== TASK DETAILS ==
The needed output is the run of lines below from the one containing "Enable the 仅登录用户拥有该权限 checkbox" through the one containing "Given: Open Services from the sidebar", copied exactly and free of pictures.

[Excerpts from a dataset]
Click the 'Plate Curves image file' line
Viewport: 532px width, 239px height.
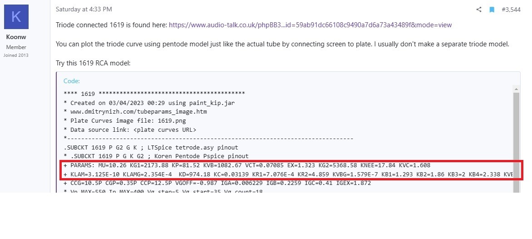pyautogui.click(x=124, y=120)
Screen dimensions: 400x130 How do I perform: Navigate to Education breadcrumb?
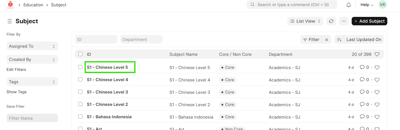pyautogui.click(x=33, y=5)
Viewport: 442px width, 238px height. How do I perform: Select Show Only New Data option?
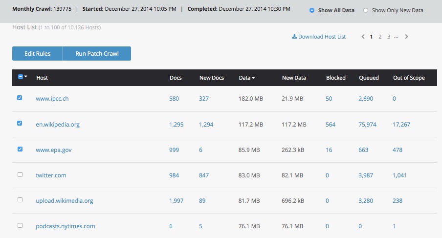(x=366, y=10)
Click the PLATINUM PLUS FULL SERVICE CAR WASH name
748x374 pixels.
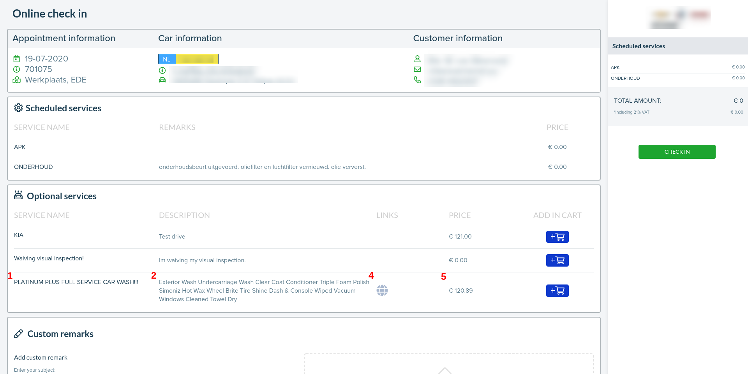pyautogui.click(x=76, y=282)
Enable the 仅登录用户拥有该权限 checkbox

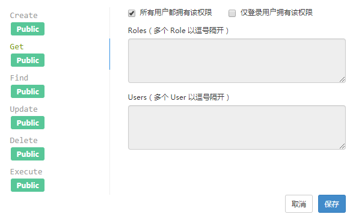[232, 13]
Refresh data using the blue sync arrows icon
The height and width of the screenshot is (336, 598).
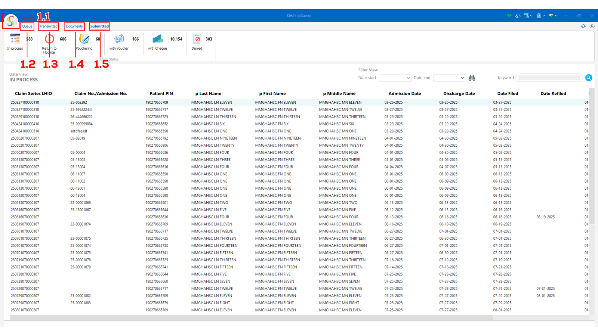coord(583,26)
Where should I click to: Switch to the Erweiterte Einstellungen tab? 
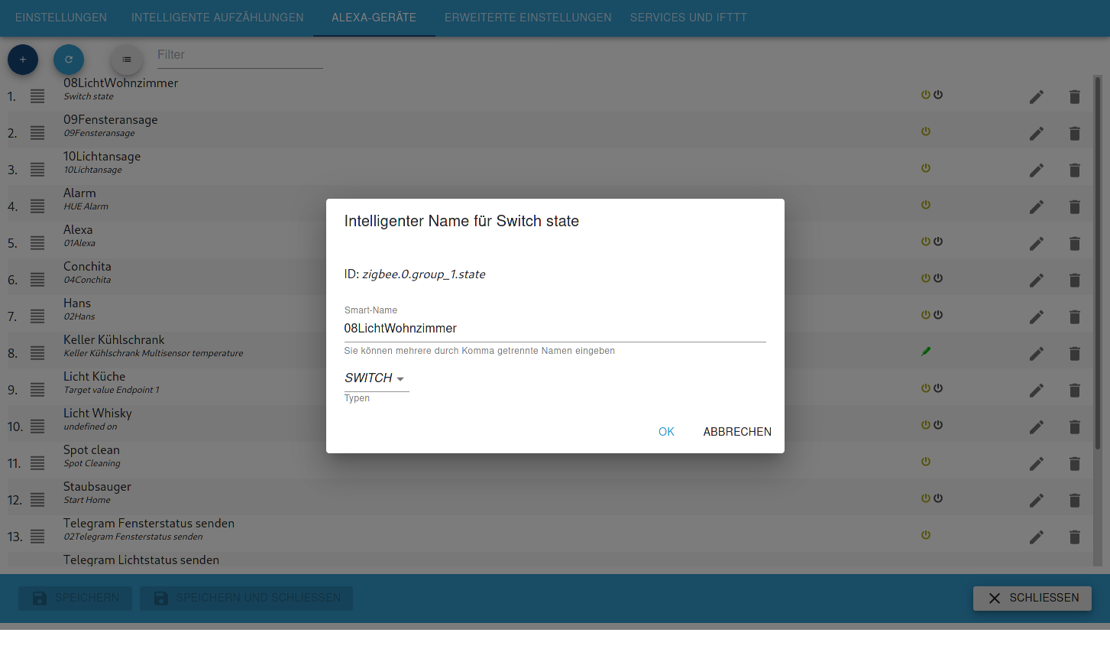[x=528, y=18]
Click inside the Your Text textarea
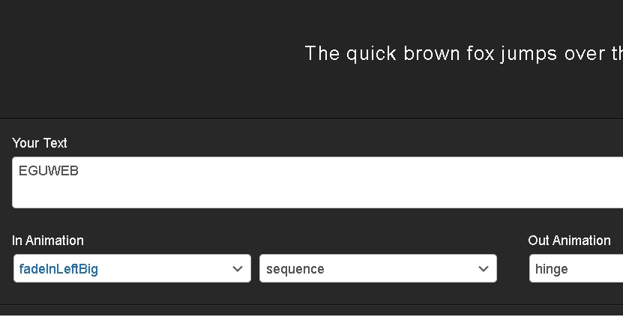The width and height of the screenshot is (623, 323). [x=300, y=189]
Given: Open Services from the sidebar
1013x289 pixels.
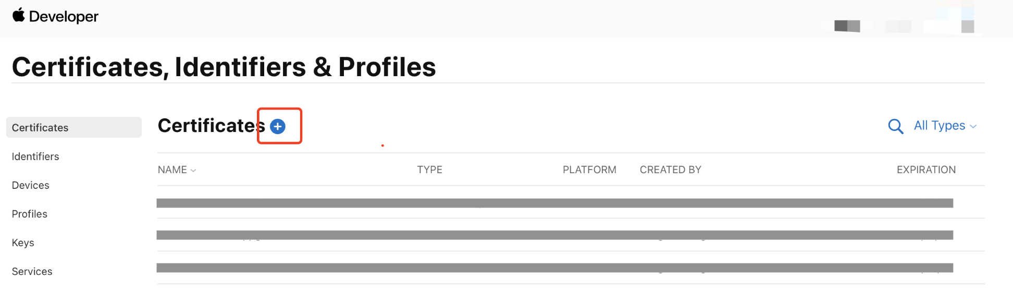Looking at the screenshot, I should point(32,271).
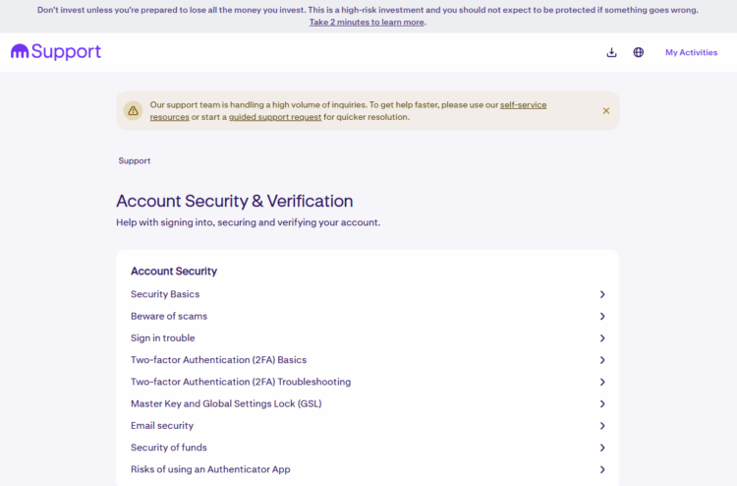737x486 pixels.
Task: Expand chevron beside Sign in trouble
Action: pos(602,338)
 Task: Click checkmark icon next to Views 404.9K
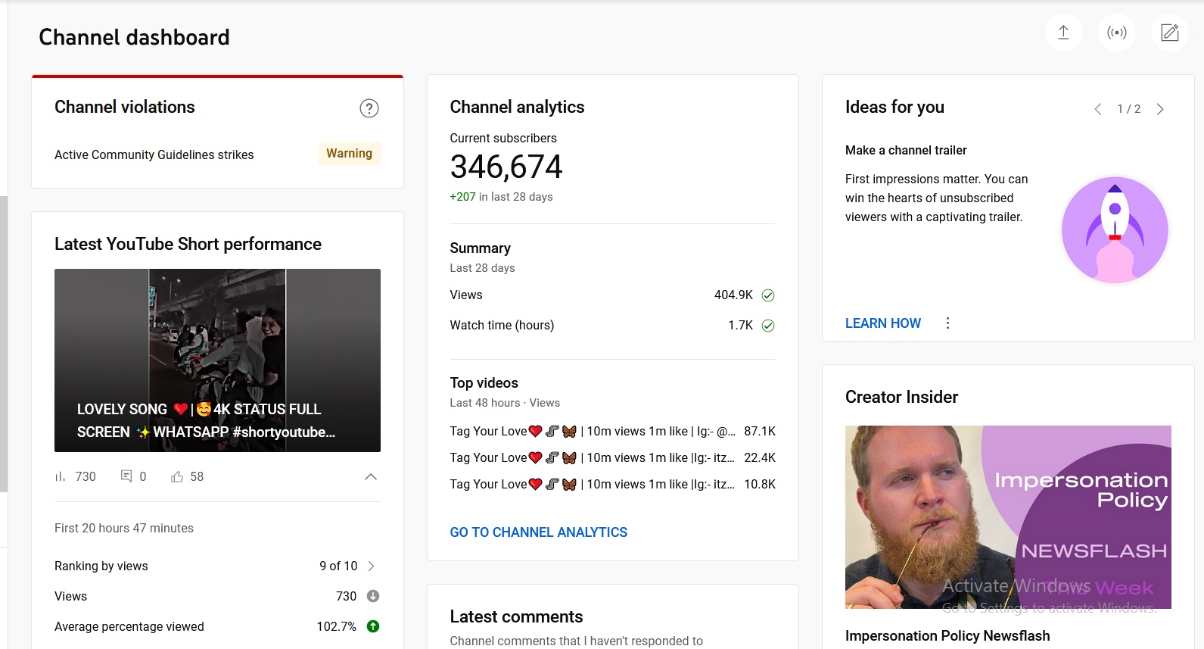(x=767, y=295)
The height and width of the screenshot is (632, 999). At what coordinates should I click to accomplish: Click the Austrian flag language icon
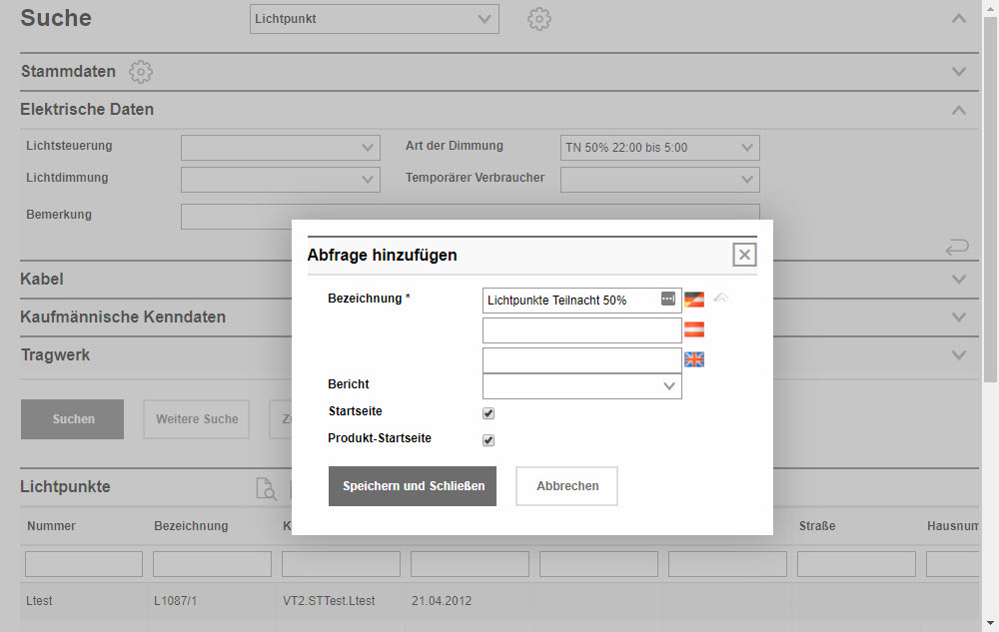tap(694, 329)
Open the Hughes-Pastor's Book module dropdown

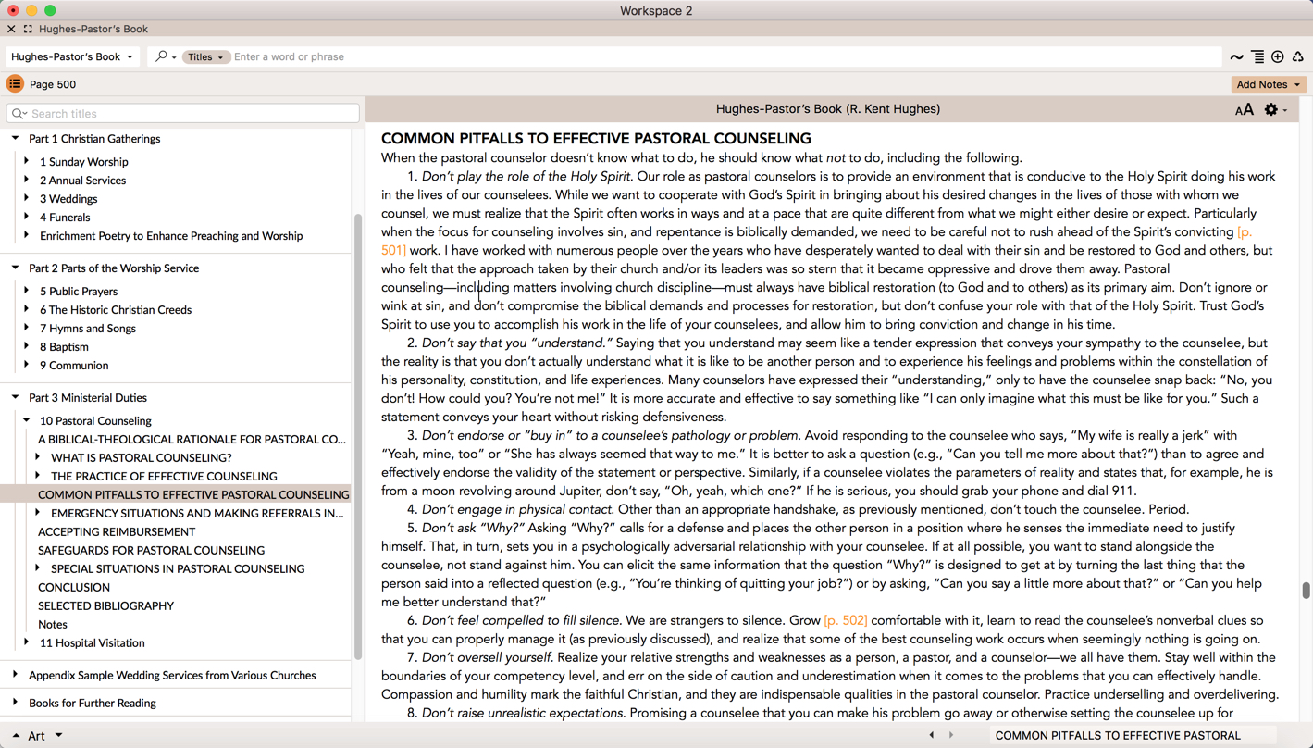72,56
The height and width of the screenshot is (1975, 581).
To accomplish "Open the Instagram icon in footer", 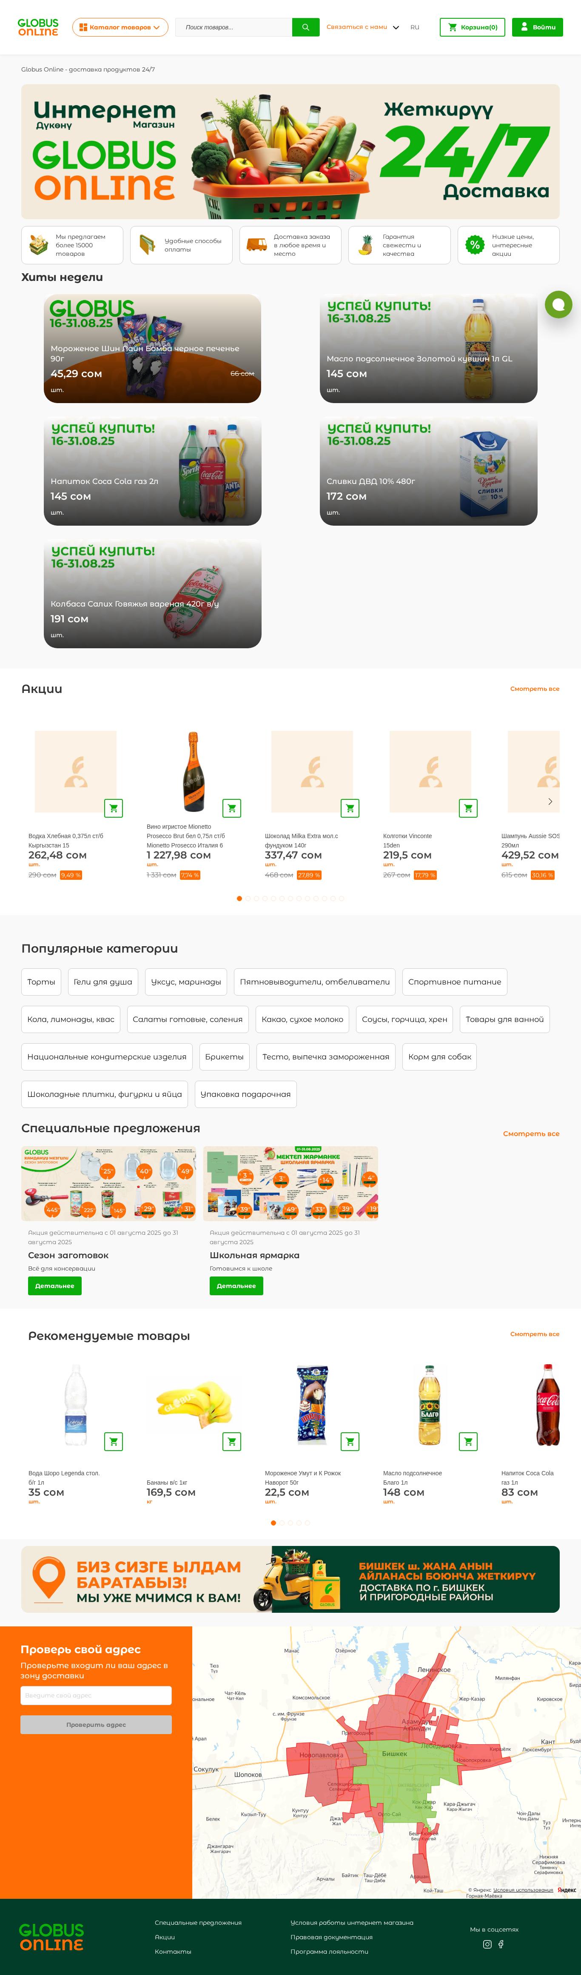I will [x=487, y=1944].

== WORKED SOLUTION ==
Enable the 仅登录用户拥有该权限 checkbox

[232, 13]
Refresh data using the blue sync arrows icon
The height and width of the screenshot is (336, 598).
coord(583,26)
Where should I click to: Switch to the Erweiterte Einstellungen tab? 
[x=528, y=18]
Click inside the Your Text textarea
The width and height of the screenshot is (623, 323). [x=300, y=189]
Given: Open Services from the sidebar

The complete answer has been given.